Police Scotland has been awarded more than £25 million to add all-electric vehicles to its fleet and install charging points at police stations across the country.
The two major contracts have been awarded to BP Chargemaster, who will supply 400 electric vehicles charging stations, and the other, awarded to Hyundai Motor UK, will see almost 180 Hyundai Kona 64kWh cars join the fleet.
The department has great ambitions and this contract is considered the first step to an all-electric future, according to Deputy Chief Constable Will Kerr.
“Police Scotland’s fleet strategy is highly ambitious, with the aim of having the UK’s first ultra-low emission blue light fleet by 2030,” he said. “These two substantial contracts mark a major step towards that goal by making ULEVs accessible to more of our officers and staff.”
The deputy chief has also explained how the majority of these new EVs will be used for unmarked vehicles, which ultimately will help the department reduce its carbon footprint.

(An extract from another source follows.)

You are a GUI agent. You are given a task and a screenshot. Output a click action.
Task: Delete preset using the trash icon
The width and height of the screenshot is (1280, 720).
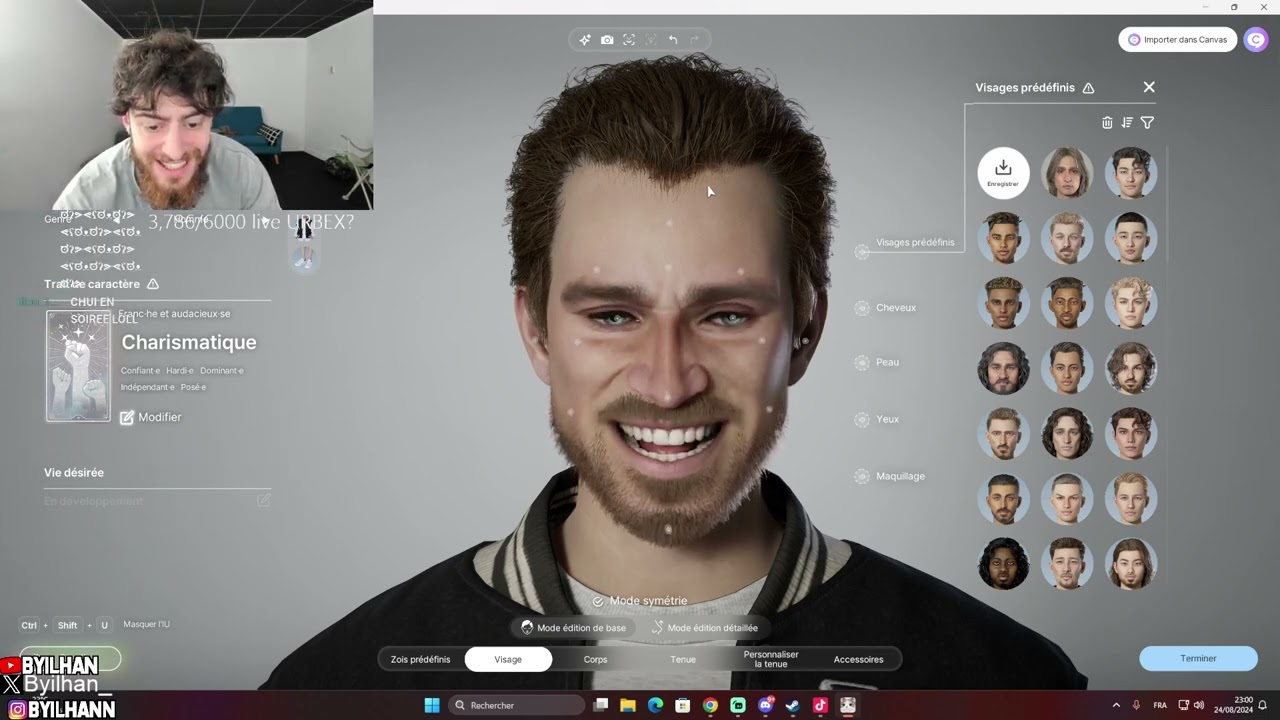[1107, 123]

“The gradual transition of our unmarked fleet from our current internal combustion engine vehicles to ULEVs will also assist with improving the existing fleet, as the age and mileage thresholds for replacing existing vehicles is being reduced,” he said. “This means officers will have use of more modern vehicles while reducing maintenance and repair costs, at the same time as increasing the resilience of our contingency fleet.”
Police Scotland will help lead the all-electric revolution and hopefully inspire other departments across the world, according to Justice Secretary Humza Yousaf.
“I hope that Police Scotland’s ambitious plans will inspire others to adopt these new technologies,” he said.